Livres e Felizes


Vivemos na era da liberdade e da felicidade ou pelo menos é essa a realidade que nos é vendida. Se é verdade que muitos direitos foram conquistados e seria até de mau tom ousarmos comparar a atualidade aos tempos da escravatura ou mesmo da ditadura, também devemos reconhecer que ainda há um longo caminho a percorrer. Para sair das ilusões mais disseminadas é preciso usar as lentes da análise crítica, que só existem quando o espírito curioso não se contenta com explicações superficiais. É preciso mergulhar mais fundo, sendo que a literatura pode ser a botija de oxigénio necessária para alcançar a essência das coisas.

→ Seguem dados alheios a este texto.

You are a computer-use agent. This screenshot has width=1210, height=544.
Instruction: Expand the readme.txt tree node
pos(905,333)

Todos os géneros literários têm o seu propósito, sendo que na sessão de júri de certificação de nível secundário do dia 28 de novembro de 2024 as candidatas partiram de duas obras distintas para refletir sobre a liberdade e a dor.

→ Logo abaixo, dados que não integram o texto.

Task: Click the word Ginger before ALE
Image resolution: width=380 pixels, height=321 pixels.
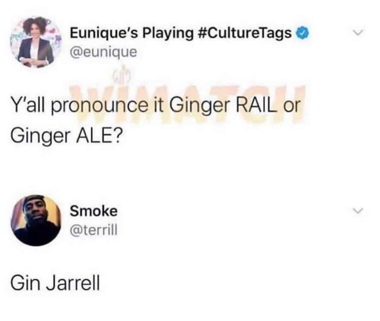Action: click(40, 136)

A primeira apresentação baseou-se na obra “1984” de George Orwell, uma distopia de 1949 que promove a reflexão em torno das características dos regimes totalitários, nomeadamente a vigilância e a manipulação. Se a história narrada é ficcionada, algumas descrições aproximam-se perigosamente da realidade. O desconforto provocado por alguns episódios do livro tem o potencial de nos despertar para a atualidade e mover-nos para a defesa dos nossos direitos e liberdades.

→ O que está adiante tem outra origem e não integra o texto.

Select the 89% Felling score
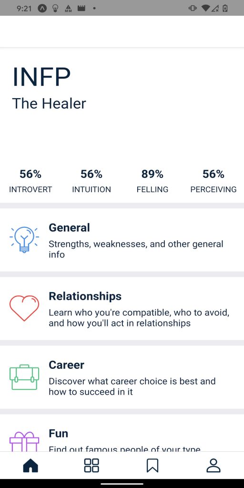Image resolution: width=244 pixels, height=488 pixels. coord(153,181)
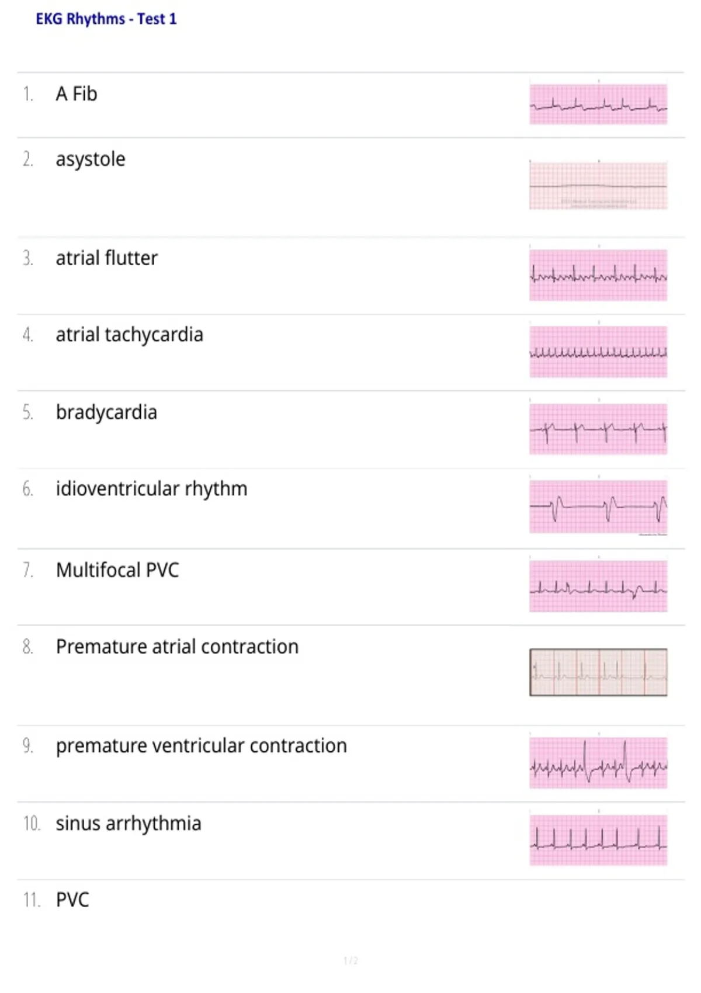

A segunda exposição inspirou-se na obra “Sociedade Paliativa” de Byung-Chul Han publicada em 2020. Com uma escrita mais filosófica, o autor alerta-nos para o perigo de evitarmos a dor a qualquer custo (algofobia). Se noutras alturas a dor era usada para controlar a sociedade, por exemplo numa sociedade do martírio são usadas punições físicas e públicas para dissuadir comportamentos, na atualidade a dor é camuflada e incute-se a necessidade de ser feliz. Assim o chicote é retirado das mãos do carrasco e dado à vítima que se pune a si própria, através da autocrítica, por não conseguir ser feliz, ignorando o papel de fatores externos ou mesmo a volatilidade da felicidade. Assim a sociedade e a própria democracia tornam-se paliativas, com cada um focado no seu umbigo. A tolerância à dor vai diminuindo e o recurso à medicação aumenta, entorpecendo os sentidos e a conexão aos outros.